Work instructions:
Count every line in the entries that holds the word "Task". The reply is that count alone.

Records shown:
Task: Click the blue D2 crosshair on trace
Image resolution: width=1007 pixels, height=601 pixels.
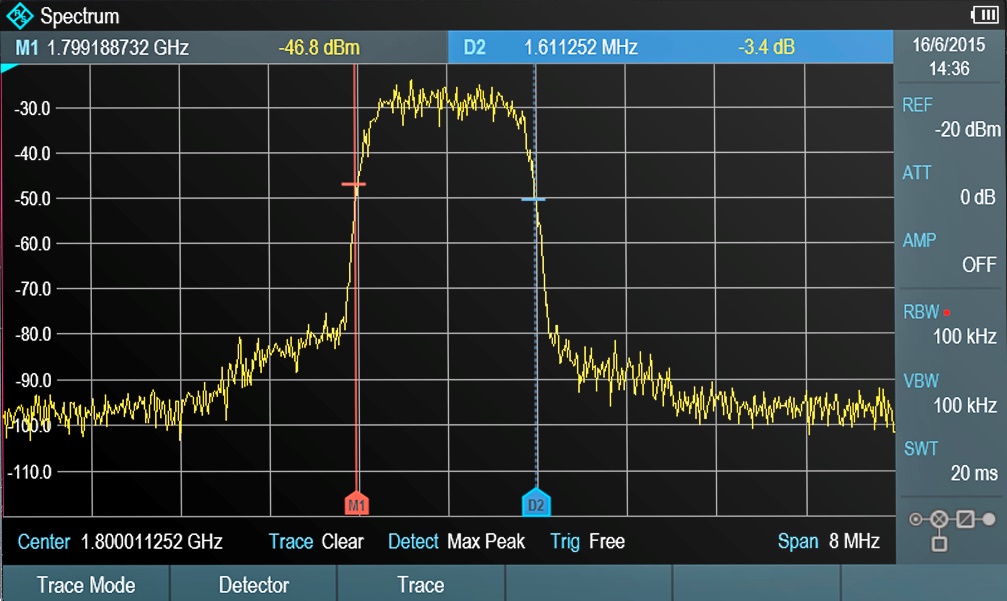Action: pos(534,200)
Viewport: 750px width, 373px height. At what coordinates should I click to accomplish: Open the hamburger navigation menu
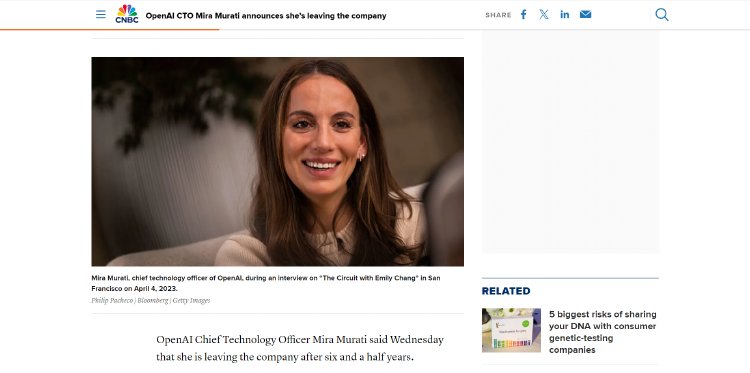[100, 14]
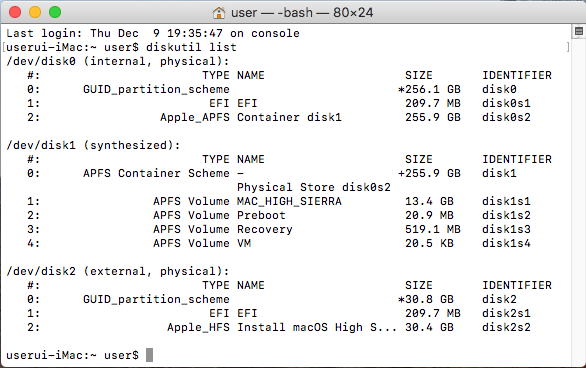Click the 'disk1s1' identifier
This screenshot has height=368, width=586.
506,201
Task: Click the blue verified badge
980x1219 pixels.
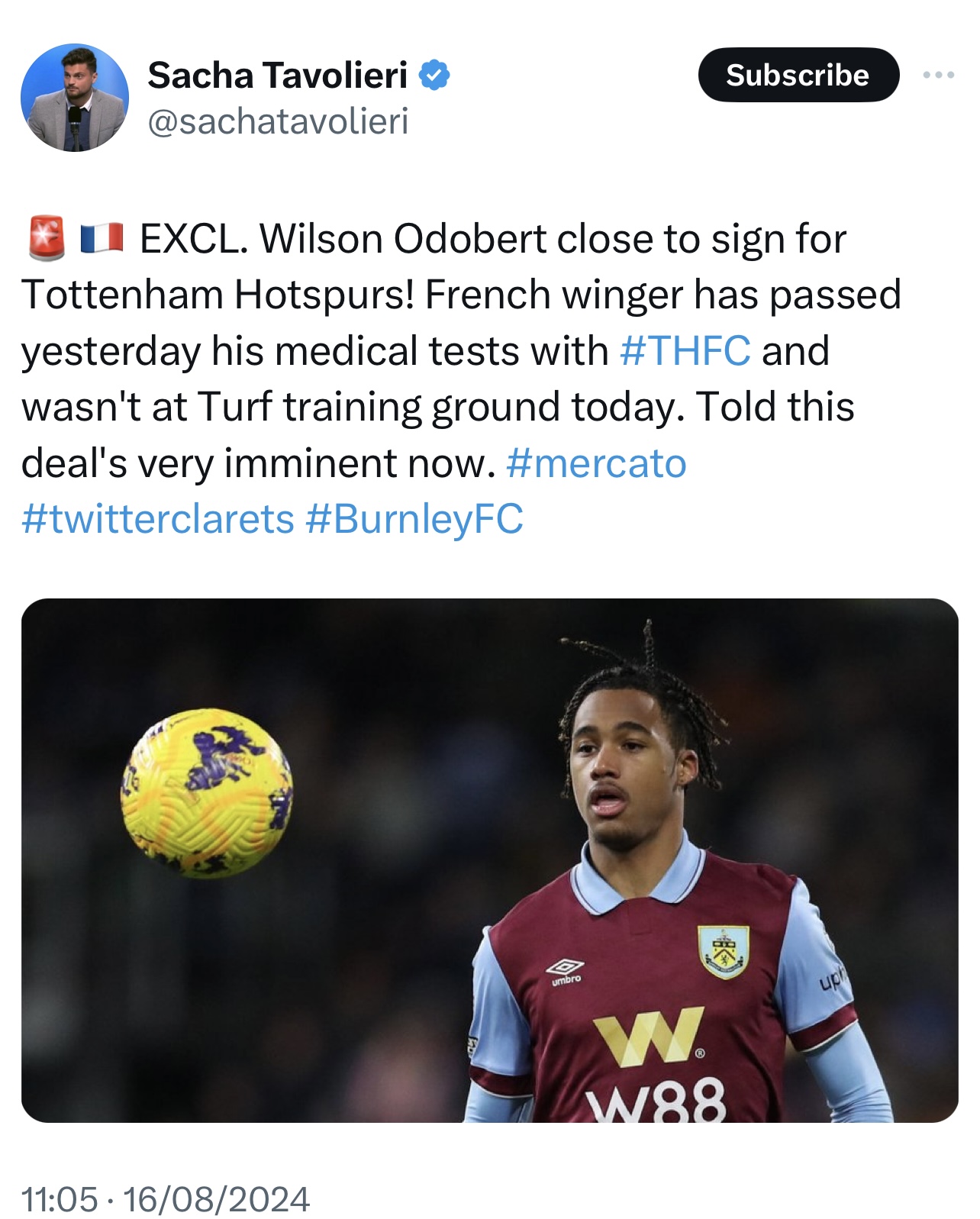Action: pos(434,75)
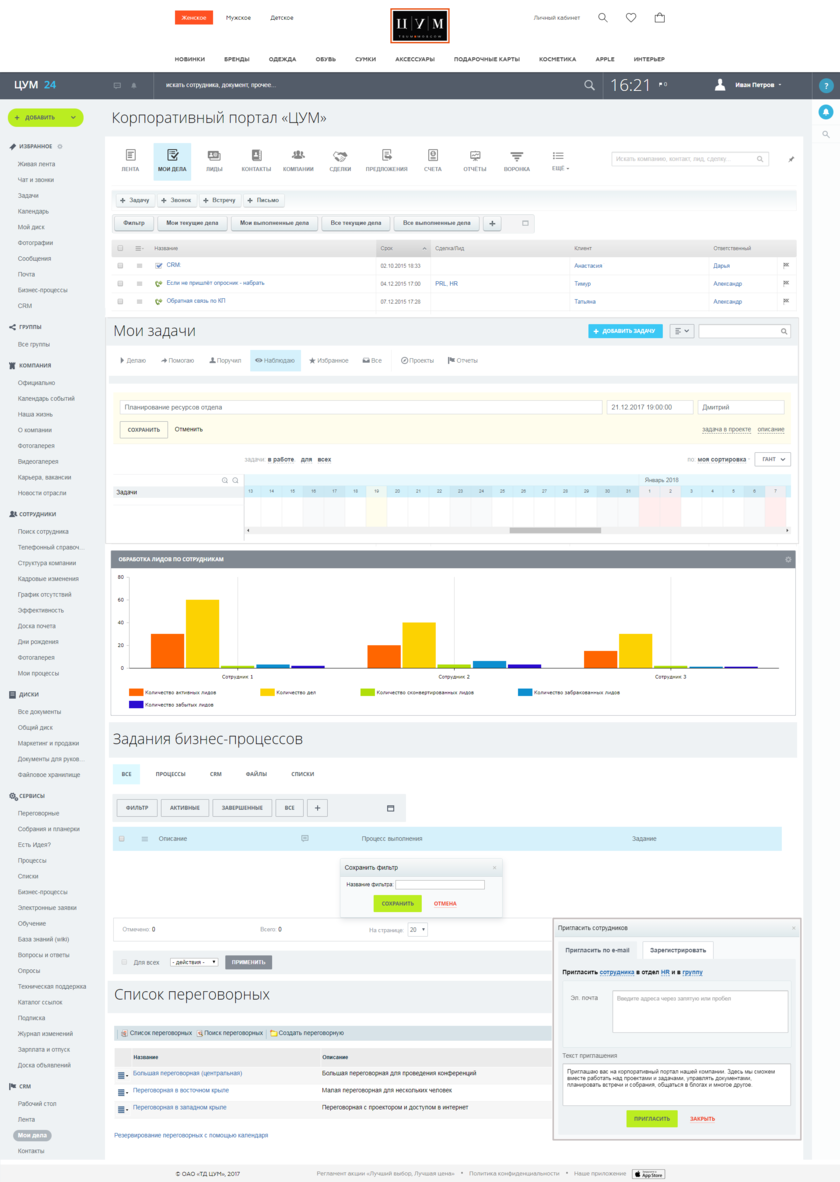Open the На странице count dropdown
Screen dimensions: 840x1182
(417, 929)
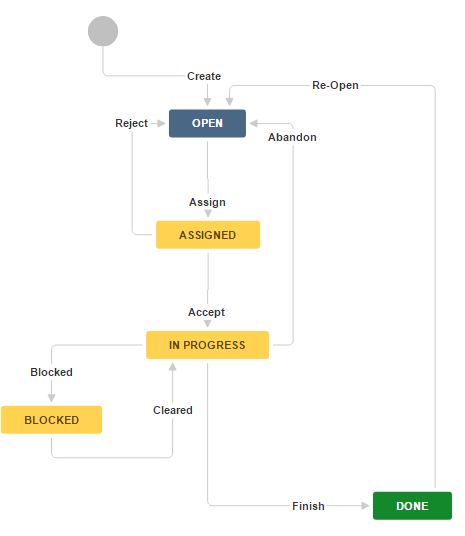Click the Abandon transition label

[x=292, y=137]
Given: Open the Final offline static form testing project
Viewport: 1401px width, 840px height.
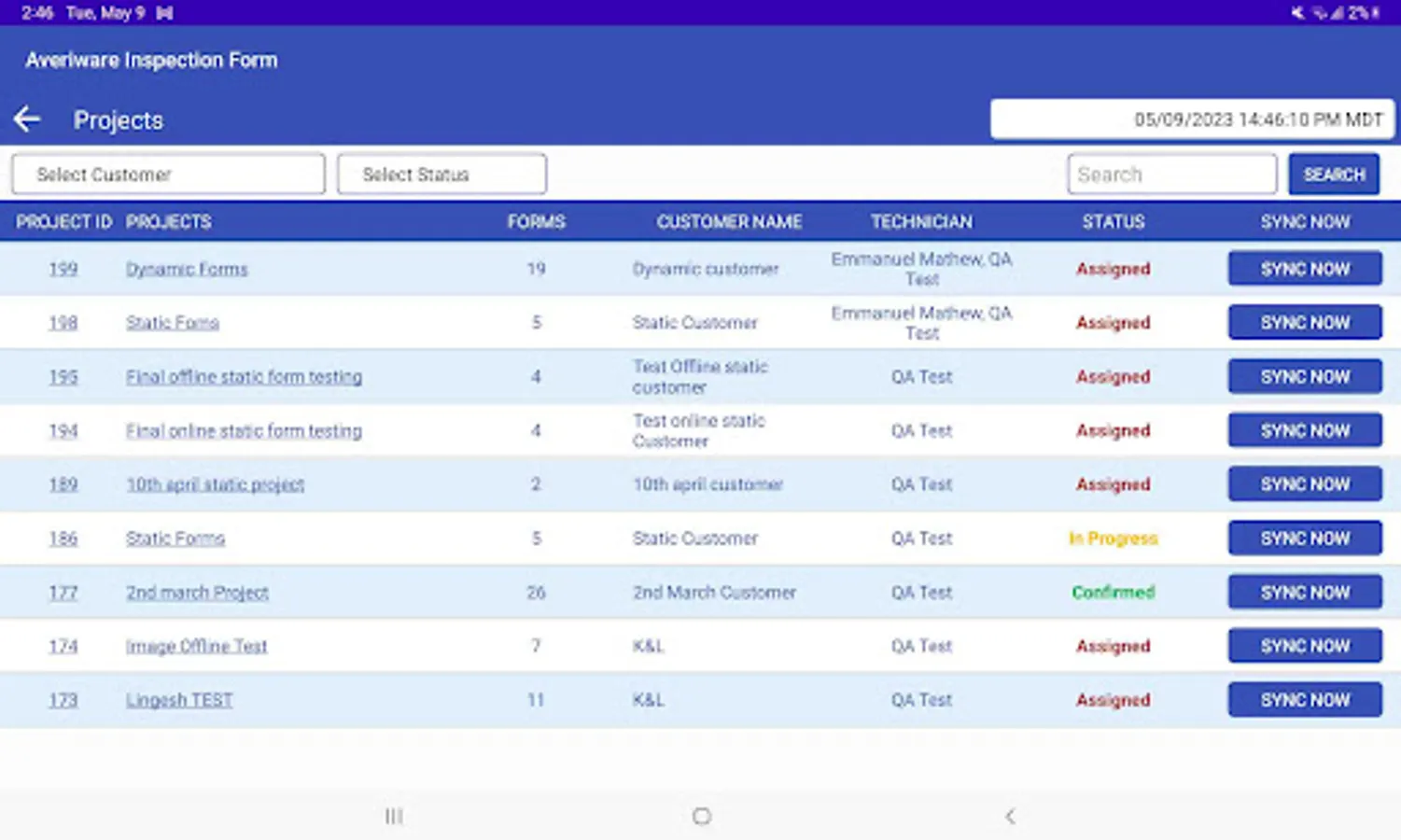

Solution for this exercise:
2